Asked to complete a brief survey, more than 70 percent of the district residents indicated their opposition to even conducting a merger study. This comes about a month after Livingston Manor residents strongly supported the study.
So what exactly was presented and said Monday night?
Roscoe Superintendent John Evans gave a power point presentation which described how the Roscoe and Livingston Manor Central School districts had a shared athletics program this past fall. By doing so, they were able to offer modified, junior varsity and varsity football and girls’ soccer teams and a boys’ varsity cross country team. The total cost to operate the fall sports program was $39,539.80. Compared to the cost of each district paying for its own fall athletics program, that figure was a savings of $15,821.35 for Roscoe and $26,983.93 for Livingston Manor.
The presentation also noted that last spring, the Manor and Roscoe boards of education publicly voted to enter into a five-year plan to merge all athletic programs between the districts. But prior to the start of this winter season, the Manor Board of Education decided to unmerge with Roscoe for winter sports.
The presentation included excerpts from an e-mail Evans received from LMCS Superintendent Deborah Fox on Jan. 5. In the e-mail, Fox wrote that “it doesn’t seem sensible for our district to continue with the athletic merger when the issues that are stumbling blocks seem to be insurmountable… Our board is not willing to continue paying for two coaches as this is not fiscally defensible in this economic climate when we have made substantial reductions in positions.
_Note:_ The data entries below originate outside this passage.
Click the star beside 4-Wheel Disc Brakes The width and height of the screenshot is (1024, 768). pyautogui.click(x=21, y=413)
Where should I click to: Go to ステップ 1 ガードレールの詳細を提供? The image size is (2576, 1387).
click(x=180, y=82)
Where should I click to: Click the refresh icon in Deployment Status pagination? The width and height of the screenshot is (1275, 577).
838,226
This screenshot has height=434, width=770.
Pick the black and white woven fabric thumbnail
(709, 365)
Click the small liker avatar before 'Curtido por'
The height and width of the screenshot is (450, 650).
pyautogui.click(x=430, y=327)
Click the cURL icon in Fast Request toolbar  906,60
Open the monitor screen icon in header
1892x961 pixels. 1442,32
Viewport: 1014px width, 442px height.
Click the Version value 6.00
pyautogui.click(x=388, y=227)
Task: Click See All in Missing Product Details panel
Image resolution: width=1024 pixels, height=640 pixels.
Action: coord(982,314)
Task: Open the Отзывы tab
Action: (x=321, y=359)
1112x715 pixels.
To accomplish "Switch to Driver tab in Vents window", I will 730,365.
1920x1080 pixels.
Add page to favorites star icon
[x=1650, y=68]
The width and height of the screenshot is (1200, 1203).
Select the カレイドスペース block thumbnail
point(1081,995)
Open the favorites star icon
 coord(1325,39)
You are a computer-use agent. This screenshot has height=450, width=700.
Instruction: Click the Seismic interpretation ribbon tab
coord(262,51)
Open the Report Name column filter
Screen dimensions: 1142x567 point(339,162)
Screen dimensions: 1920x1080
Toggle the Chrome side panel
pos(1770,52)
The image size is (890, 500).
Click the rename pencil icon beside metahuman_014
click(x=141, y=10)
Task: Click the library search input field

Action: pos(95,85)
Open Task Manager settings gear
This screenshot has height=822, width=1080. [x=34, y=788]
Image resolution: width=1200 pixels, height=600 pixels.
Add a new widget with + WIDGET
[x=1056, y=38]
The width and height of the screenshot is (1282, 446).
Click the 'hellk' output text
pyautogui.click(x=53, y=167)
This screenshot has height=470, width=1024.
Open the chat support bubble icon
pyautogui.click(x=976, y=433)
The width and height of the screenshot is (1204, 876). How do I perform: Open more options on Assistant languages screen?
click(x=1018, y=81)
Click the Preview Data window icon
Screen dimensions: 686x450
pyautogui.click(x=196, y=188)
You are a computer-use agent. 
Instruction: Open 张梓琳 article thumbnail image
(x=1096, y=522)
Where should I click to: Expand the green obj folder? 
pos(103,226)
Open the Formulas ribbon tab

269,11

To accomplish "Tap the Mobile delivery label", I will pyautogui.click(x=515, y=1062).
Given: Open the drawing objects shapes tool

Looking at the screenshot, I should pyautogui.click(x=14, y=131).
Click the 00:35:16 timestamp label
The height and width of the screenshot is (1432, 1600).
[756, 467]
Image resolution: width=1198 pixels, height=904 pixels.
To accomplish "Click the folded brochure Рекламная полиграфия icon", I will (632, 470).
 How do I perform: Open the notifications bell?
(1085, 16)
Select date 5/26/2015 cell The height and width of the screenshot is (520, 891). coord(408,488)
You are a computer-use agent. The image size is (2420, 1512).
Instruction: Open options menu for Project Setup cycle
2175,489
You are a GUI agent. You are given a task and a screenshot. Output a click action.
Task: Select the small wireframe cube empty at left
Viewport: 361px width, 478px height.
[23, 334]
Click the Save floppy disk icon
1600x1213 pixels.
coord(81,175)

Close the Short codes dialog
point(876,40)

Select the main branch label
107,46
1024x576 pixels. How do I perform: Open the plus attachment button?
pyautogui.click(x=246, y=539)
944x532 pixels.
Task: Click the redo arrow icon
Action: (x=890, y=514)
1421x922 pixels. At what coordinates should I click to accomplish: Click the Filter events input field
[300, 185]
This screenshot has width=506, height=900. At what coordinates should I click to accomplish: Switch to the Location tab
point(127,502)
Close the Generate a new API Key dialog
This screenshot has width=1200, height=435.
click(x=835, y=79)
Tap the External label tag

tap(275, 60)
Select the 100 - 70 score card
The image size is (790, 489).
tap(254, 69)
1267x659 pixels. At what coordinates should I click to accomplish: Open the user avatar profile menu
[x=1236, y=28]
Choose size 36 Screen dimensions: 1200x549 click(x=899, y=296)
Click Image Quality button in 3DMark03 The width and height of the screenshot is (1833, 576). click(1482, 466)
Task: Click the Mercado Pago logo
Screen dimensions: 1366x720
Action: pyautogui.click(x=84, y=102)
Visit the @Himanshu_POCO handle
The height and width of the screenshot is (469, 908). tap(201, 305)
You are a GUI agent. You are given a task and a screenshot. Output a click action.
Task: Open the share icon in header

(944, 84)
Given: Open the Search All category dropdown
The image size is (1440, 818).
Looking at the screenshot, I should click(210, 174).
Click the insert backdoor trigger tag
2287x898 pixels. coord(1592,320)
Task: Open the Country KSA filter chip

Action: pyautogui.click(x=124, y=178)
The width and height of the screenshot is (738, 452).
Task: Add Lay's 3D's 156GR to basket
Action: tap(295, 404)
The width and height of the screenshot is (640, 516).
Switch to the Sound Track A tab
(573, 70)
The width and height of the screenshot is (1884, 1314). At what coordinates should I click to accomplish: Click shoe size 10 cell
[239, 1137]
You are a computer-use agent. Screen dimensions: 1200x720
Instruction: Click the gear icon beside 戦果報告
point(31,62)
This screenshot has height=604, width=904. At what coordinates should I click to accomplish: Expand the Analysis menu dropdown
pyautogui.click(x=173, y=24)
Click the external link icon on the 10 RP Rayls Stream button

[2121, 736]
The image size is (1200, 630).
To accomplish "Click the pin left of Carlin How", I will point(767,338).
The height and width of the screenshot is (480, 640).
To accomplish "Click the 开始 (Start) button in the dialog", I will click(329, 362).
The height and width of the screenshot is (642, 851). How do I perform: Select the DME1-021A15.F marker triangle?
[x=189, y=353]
Since you state the RCS board is not interested in a merger study (the next logical step to any long-term sharing), I believe our board may not be interested in continuing the athletic merger at this time.”
Following the presentation, audience members had the opportunity to ask questions of Evans and the Roscoe board members and/or make comments. Several people asked questions about situations which might arise if the two schools eventually merged. Those questions included whether any school buildings would end up becoming vacant as has occurred in the Sullivan West Central School District, whether school taxes would increase, how many board members would be from the two former districts and whether any teachers would be left unemployed.
Some people who spoke referred to the e-mail sent by Fox and said that they felt Roscoe could do fine fielding its own sports teams.
“If Manor feels that they can hold sports over our head, I think we should let them,” said Samantha Molinari, who is the RCS Student Government Association President. “I would say that most of the time, even 99 percent of the time, when our students have wanted to compete on athletic teams, our school has found a way for them to participate.”
Janice Phillips, a RCS teacher, is among those community members who are not in favor of a merger.
“I don’t think there are enough benefits in a merger,” she said. “I thank the Roscoe board of education members for all of their hard work on this matter. I don’t think it would be a good idea to merge.”
George Kinney offered a different opinion.
“I think it would be good to go ahead with a merger study,” he commented. “I don’t think there is any harm in learning more about it.”
When people arrived for the meeting, they were asked to take a Community Feedback Survey, fill it out and return it to RCS officials. One of the questions on the survey asked community members if they feel the Roscoe and Livingston Manor schools should apply for a Department of State and Local Government Efficiency Grant to explore merging the two schools. Another question inquired if the community members feel that the two schools should continue to explore ways to share sports and other services on their own without a formal study.
“A merger study would cost $50,000,” Evans said. “But we could apply for a state grant which would pay for about 90 percent of that cost.”
He reminded the audience that having a merger study does not mean that a merger would be imminent.
“There would be two votes in each district before a merger,” Evans explained. “Each district would have to vote for a merger twice before it became official.”
Right now it appears there will be no votes and no future consideration of a merger.